We look at the new book TV by Susan Bordo, TV is available from Bloomsbury here.
TV by Susan Bordo, reviewed
This is an entertaining, if subjective book. Bordo very early on declares that sport will not be included in her remit of topics for discussion, because, her dad used to smoke a cigar and watch it. Each to their own, but I do know some people who actually liked sport on the TV, not because they particularly liked it themselves, but because it reminded them of their dads. Bordo’s range of subjects for discussion is wide ranging, if perhaps at times a little dated, is Allie McBeal still a relevant series to pick apart?

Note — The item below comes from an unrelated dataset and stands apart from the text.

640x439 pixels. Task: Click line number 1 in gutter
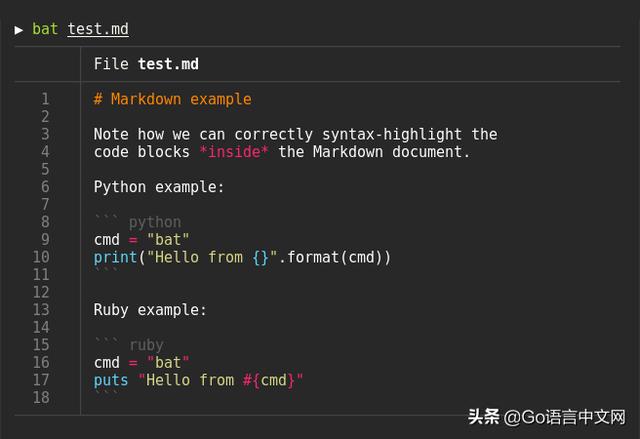[x=45, y=99]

Bordo is right to critically evaluate Trump and all that his time on television, playing the role, of a successful business person – well enough, to convince a nation to give him the presidency, for 4 years, or longer, depending on how your like your facts… At times we did wonder if ‘TV’ is really a thing anymore, considering how fractured and diverse our viewing habits are. We haven’t personally had a television for at least ten years, though we are all still viewing ‘content’ through various platforms and mediums. Bordo continues to refer to TV & television as, perhaps, a more coherent entity than it actually is these days.
We wouldn’t agree with all of her observations, but it did make for a thought provoking and interesting read, which is the goal of the Object Lessons series. In some ways you get the sense that Bordo feels TVs best days are long behind us, but we, the world, still want some form of entertainment and diversion as the world rolls on. Bordo’s analysis of this medium shows there is still life in it!

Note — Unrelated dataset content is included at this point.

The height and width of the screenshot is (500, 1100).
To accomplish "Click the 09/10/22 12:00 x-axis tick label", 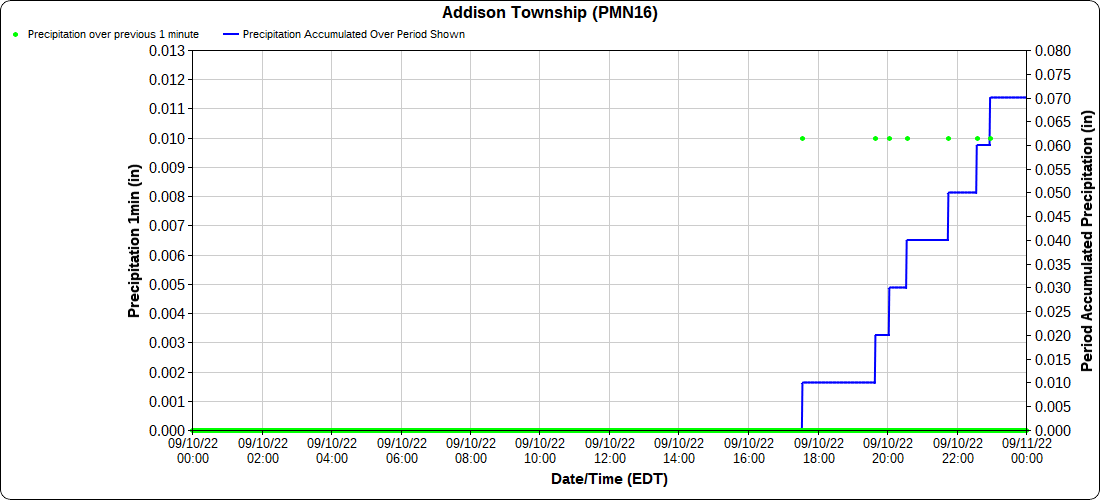I will (609, 451).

From the McCarthy Hearings and Annette Funicello’s breasts to “Mad Men,” Shonda Rhimes, “Killing Eve” and pandemic tv. Preorder now! https://t.co/SNXJWgwUyC
— Susan Bordo (@SusanBordo) December 31, 2020
More about the book ->
About TV
Once upon a time, the news was only 15 minutes long and middle-class families huddled around a tiny black-and-white screen, TV dinners on their laps, awaiting weekly sitcoms that depicted an all-white world in which mom wore pearls and heels as she baked endless pies. If this seems a distant past, that’s a measure of just how much TV has changed-and changed us.
Weaving together personal memoir, social and political history, and reflecting on key moments in the history of news broadcasting and prime time entertainment, Susan Bordo opens up the 75-year-old time-capsule that is TV and illustrates what a constant companion and dominant cultural force television has been, for good and for bad, in carrying us from the McCarthy hearings and The Adventures of Ozzie and Harriet to Mad Men, Killing Eve, and the emergence of our first reality TV president.

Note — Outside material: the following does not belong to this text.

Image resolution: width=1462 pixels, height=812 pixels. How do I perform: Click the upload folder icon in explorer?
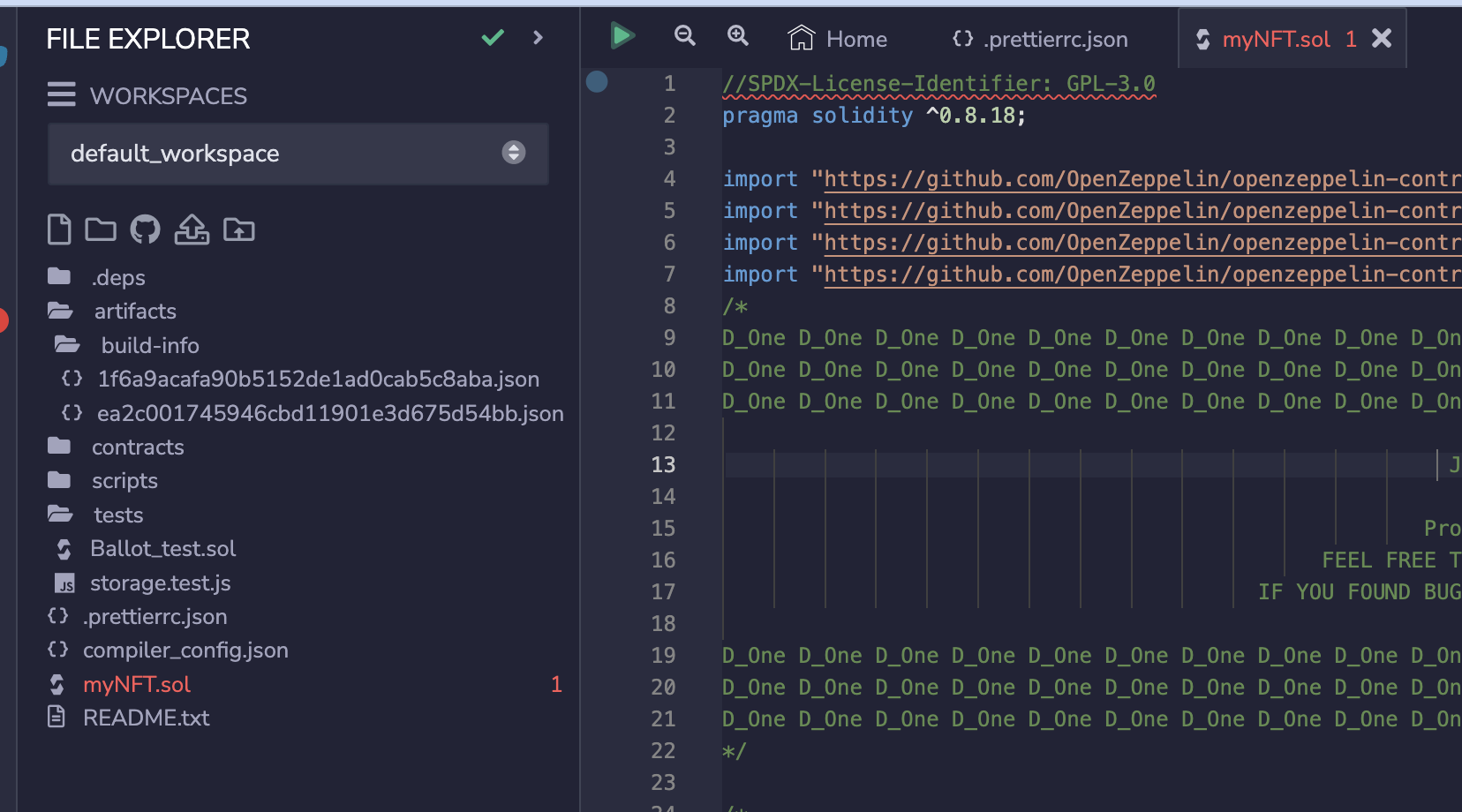tap(238, 229)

Susan Bordo is Professor Emerita at the University of Kentucky. She has published many influential books, on subjects that range from femininity, masculinity, and the body, most recently The Destruction of Hillary Clinton, a play-by-play account of the gendered double-standards and stereotypes, political forces and media culture that contributed to Clinton’s loss in the 2016 election and Imagine Bernie Sanders as a Woman and Other Writing on Politics and the Media 2016-2019 (2020.)